Updated HIV Primary Care Guidelines
The authors also addressed how HIV may interact with the coronavirus.
Persons with HIV are living longer thanks to antiretroviral therapies (ART) and therefore updated primary care recommendations are needed as the HIV population ages, according to updated clinical guidelines published in Clinical Infectious Diseases.
Investigators from around the United States outlined optimal medical care and desired medical outcomes for persons with HIV, so that they can live to a near expected lifespan. Advances in ART have made this possible, they said, leading to an update of the 2013 HIV Primary Care Guidelines from the HIV Medicine Association (HIVMA) of the Infectious Diseases Society of America (IDSA).

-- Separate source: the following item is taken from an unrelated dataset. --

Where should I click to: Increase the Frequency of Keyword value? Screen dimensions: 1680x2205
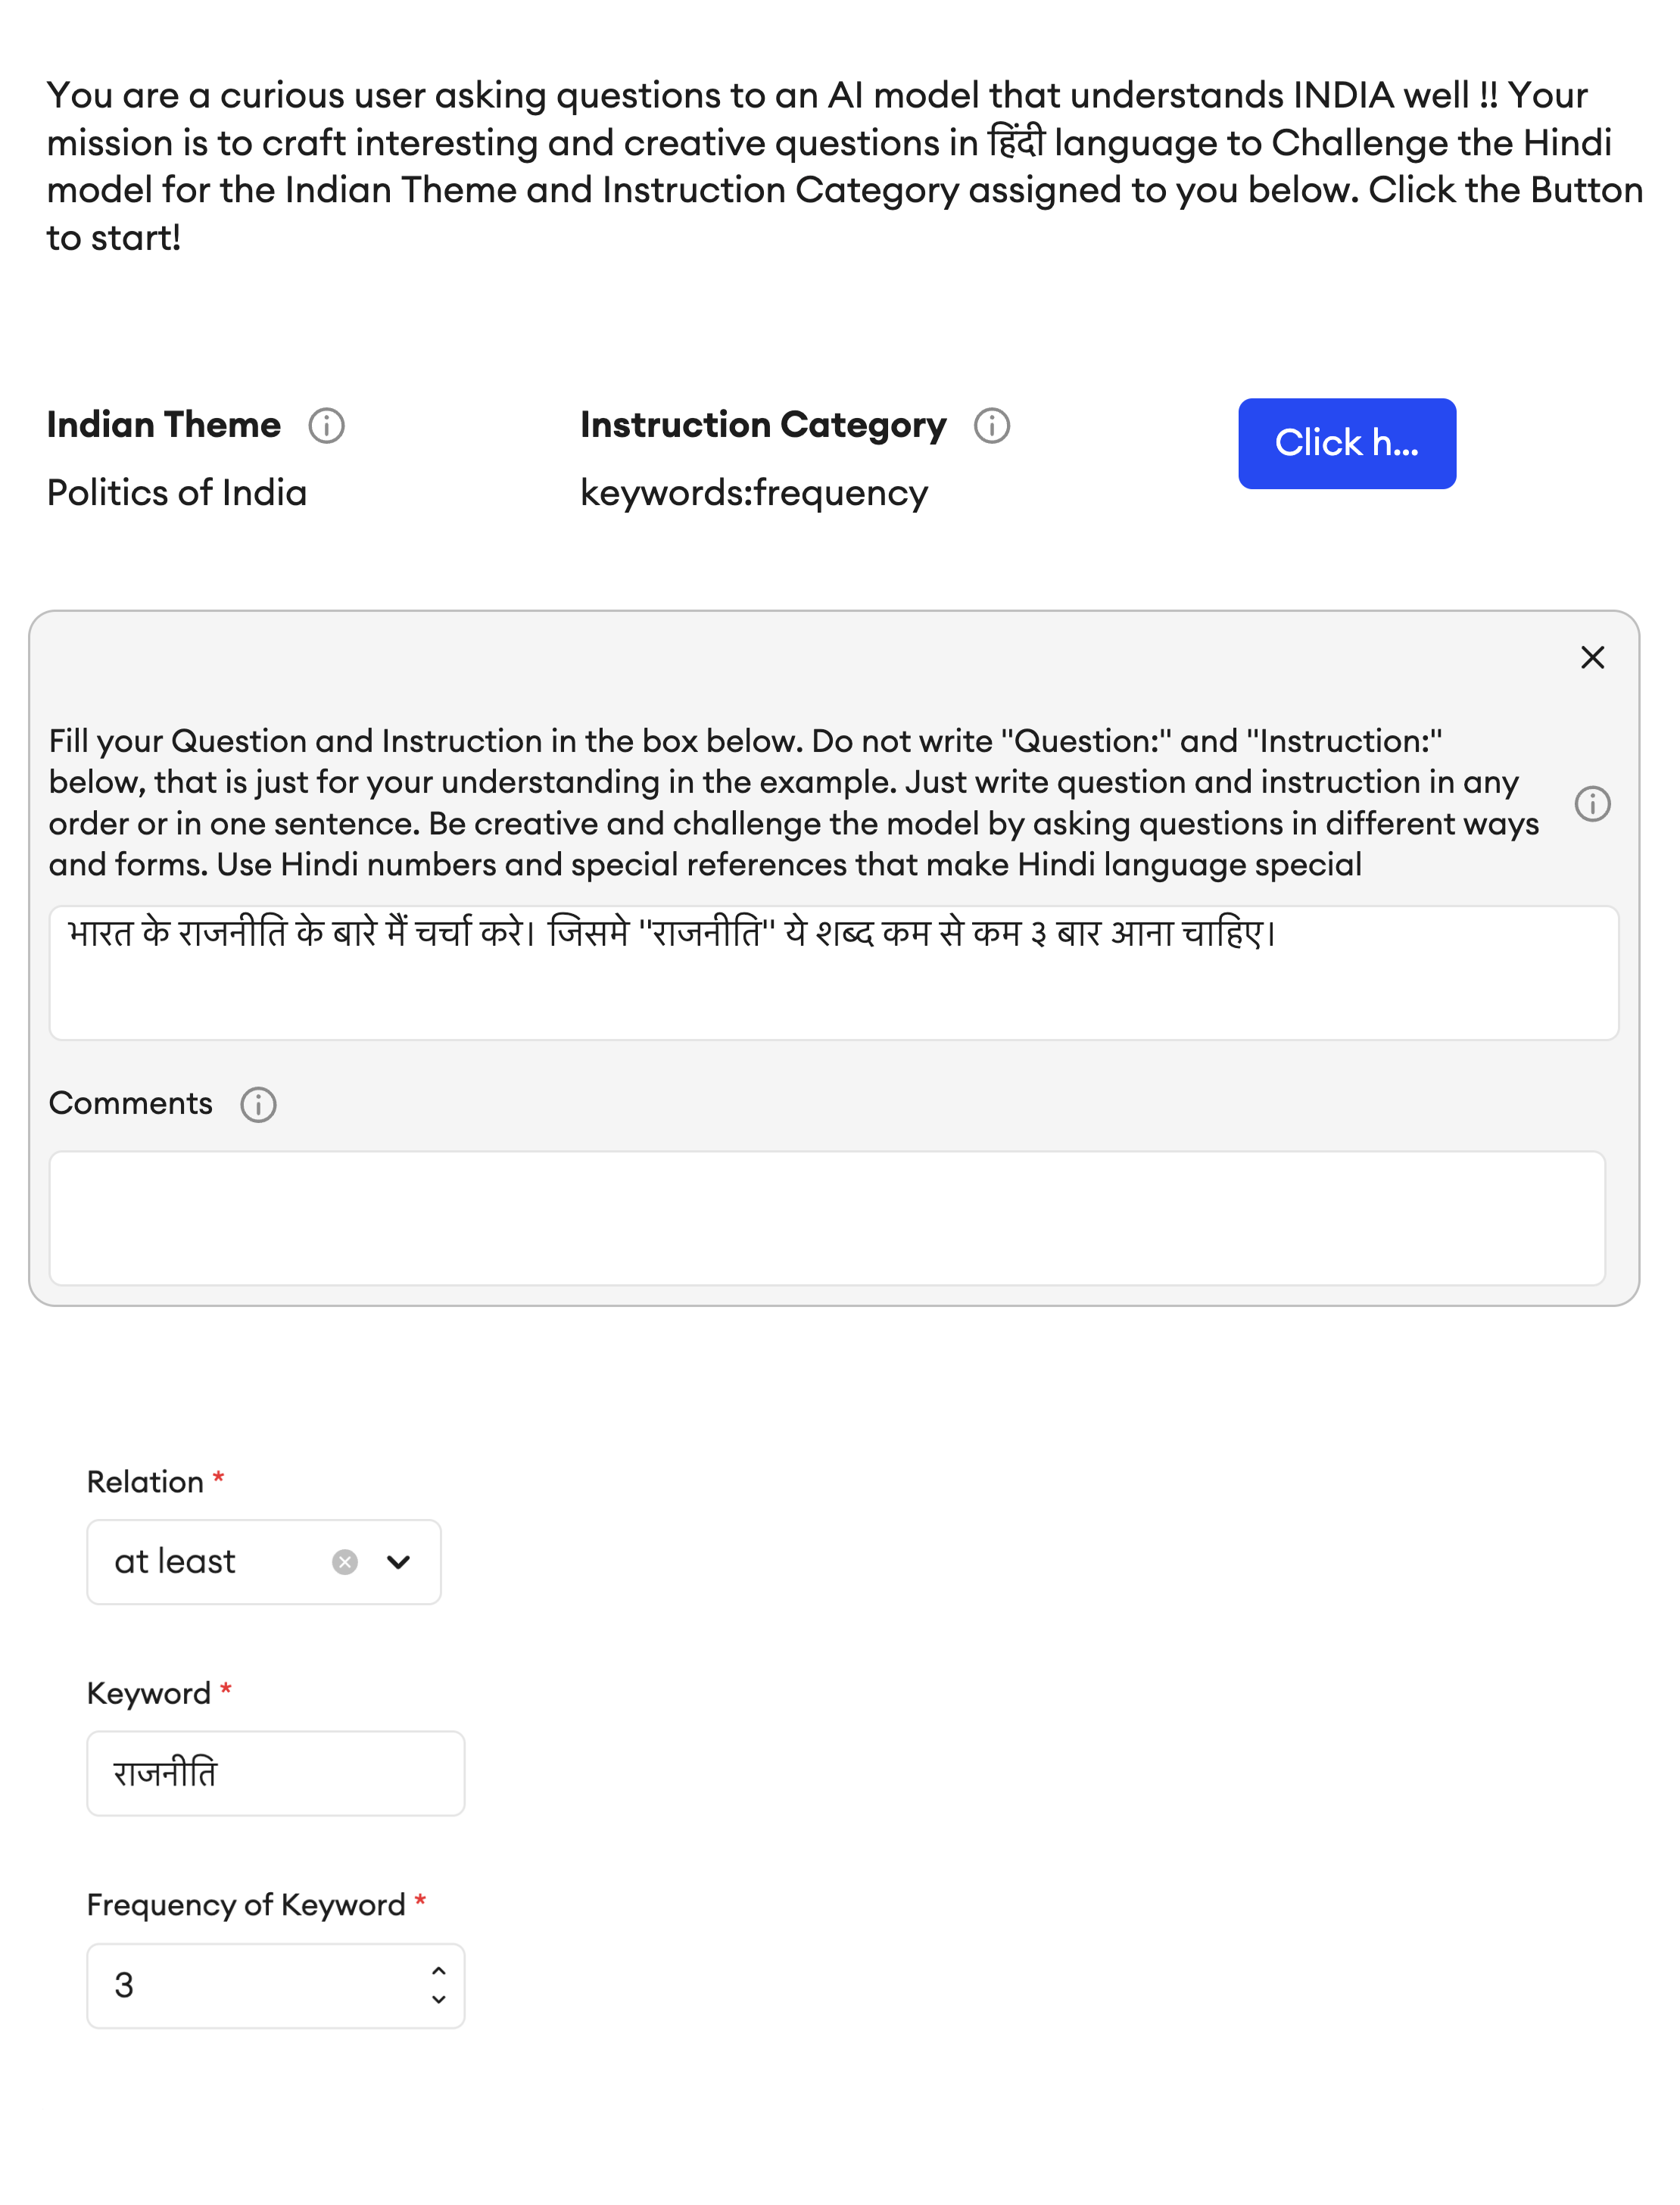(x=438, y=1971)
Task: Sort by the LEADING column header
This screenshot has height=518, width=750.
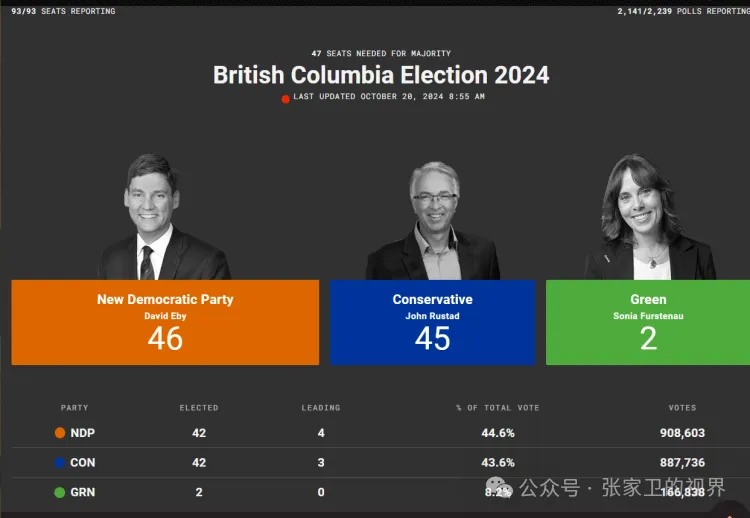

The authors noted they made an effort to use people-first language that uses the person before the disease and also to use gender-neutral language when appropriate. The guidelines were developed after a review of the current literature which identified advancement in the field.
First, the authors said all persons with HIV should have access to routine and urgent primary medical care to optimize care engagement, medication adherence, and viral suppression. In addition, to achieve these goals, HIV care sites should make efforts to: provide linguistically and culturally appropriate language; implement programs that incorporate proven interventions to improve HIV care engagement and viral suppression; and use a multidisciplinary model but still have a primary care physician for each patient to support the development of a trusting long-term patient/clinician relationship.
The authors also suggested that patients should undergo an initial evaluation and follow-up that includes HIV-related information, information about medication, social, and family history, a view of systems, and a physical examination. A clinician may also experience a scenario where a patient is unable to recall details of prior treatments or lab results, so medical records should be requested and reviewed, and added to the current medical record, the authors said.
There are also routine health care maintenance considerations for persons with HIV, the authors said, in addition to HIV monitoring and HIV RNA viral load testing. HIV RNA should be rechecked after 2 to 4 weeks of initiation of ART, they suggested, but no later than 8 weeks until suppression is achieved. After suppression, it should be monitored every 3 to 4 months, they recommended. CD4 cell count should also be monitored, they said, in order to determine the need for prophylaxis against infection.
The study authors noted that about half of the global population with HIV has aged over 50 years. As such, they wrote there is heightened concern about increased rates of common age-related comorbidities, including cardiovascular morbidity. The benefits of ART outweigh the risks of cardiovascular disease, though, they said, and they pointed to existing guidelines for providers about managing lipid abnormalities, diabetes, and other comorbidities. They cautioned that persons with HIV are also at risk for loss of bone mineral density (BMD), hypogonadism, and neurocognitive disorders.
There are also special considerations to be made for persons with HIV with childbearing potential, such as cisgender women and transgender men, and the prevention of perinatal HIV transmission. The authors suggested that the need for routine gynecological care has increased as the lives of persons with HIV are lengthened.
“They have the same reproductive health needs and concerns as those not living with HIV infection,” the authors said, noting that the initial assessment should include comprehensive gynecologic and obstetrical history, menstrual history, sexual practices, contraception history and use, condom use and consistency, previous STIs, Pap test results, any relevant surgeries, and history of gynecologic conditions.
Children and adolescents are also considered in the updated guidelines. The authors recommend that infants diagnosed with HIV should undergo resistance testing prior to ART administration and be managed by a specialist. Adolescents should also be provided with a coordinated and deliberate transition to adult care, the authors wrote.
“Transgender and gender-diverse persons with HIV should have access to gender-affirming, nondiscriminatory, nonstigmatizing, and culturally sensitive care,” the authors also added, noting that intake forms and medical records should use gender-neutral language and include gender identity options beyond those assigned at birth.
The authors also made considerations for the ongoing novel coronavirus (COVID-19) pandemic, including acknowledging that there is limited knowledge about how it interacts with HVI. There may be challenges to HIV care including access to testing, care linkage, access to medication, and psychosocial stress and stigma, the authors said.
“While telemedicine cannot replicate some elements of the office visit, many aspects of the asymptomatic patient visit, including providing medical and HIV-related history, reviewing systems, ordering and reviewing laboratory results, renewing and reviewing medication side effects, and many other aspects of physical and behavioral health, can be accomplished with a telemedicine visit,” the authors concluded, regarding HIV and the coronavirus.